Solution Approach 2:
The patent replaces physical oversampling (acquiring more image data) with computational modeling. Instead of collecting additional CT images at different respiratory phases to ensure complete coverage, the system uses the biomechanical model to interpolate and predict tissue positions, eliminating the need for radiation-intensive oversampling.

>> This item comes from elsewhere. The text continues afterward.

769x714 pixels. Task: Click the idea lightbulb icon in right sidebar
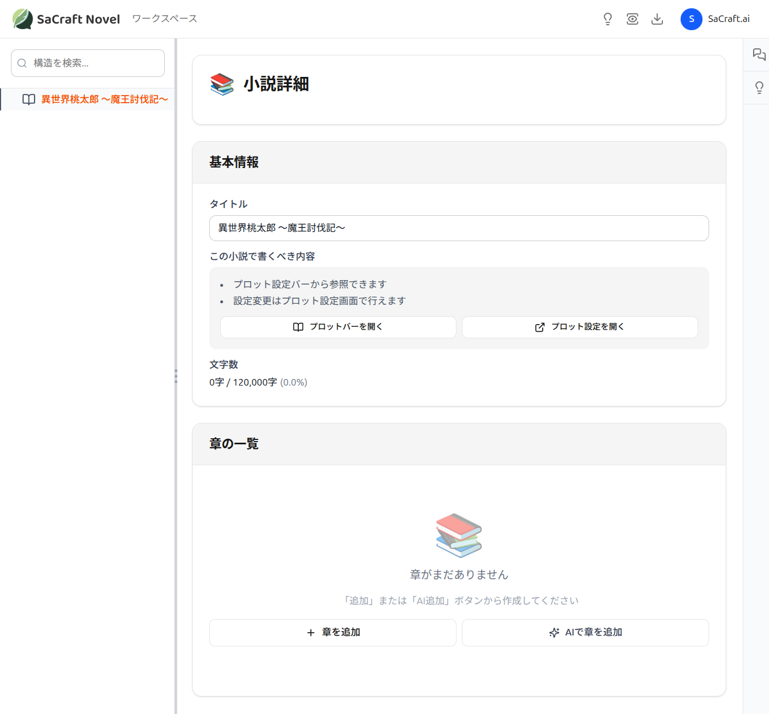[x=759, y=87]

5Stability of the object's composition
If interpolation is used to approximate respiratory motion between phases, then continuous motion representation is achieved, but step artifacts are introduced
Solution Approach 1:
The patent replaces mathematical interpolation with physics-based computational mechanics. Instead of using algorithms that estimate intermediate positions based on discrete measurements, the system uses a biomechanical model that continuously computes tissue deformation based on pressure fields and material properties, providing smooth and physically accurate motion representation without artifacts.
Solution Approach 2:
The patent changes the approach from discrete phase sampling with interpolation to continuous computational prediction. The biomechanical model solves the deformation equations continuously in time, providing smooth transitions between respiratory phases without the discontinuities introduced by interpolation methods.
Data Source
AI summary
A method and system for prediction of respiratory motion from 3D thoracic images is disclosed. A patient-specific anatomical model of the respiratory system is generated from 3D thoracic images of a patient. The patient-specific anatomical model of the respiratory system is deformed using a biomechanical model. The biomechanical model is personalized for the patient by estimating a patient-specific thoracic pressure force field to drive the biomechanical model. Respiratory motion of the patient is predicted using the personalized biomechanical model driven by the patient-specific thoracic pressure force field.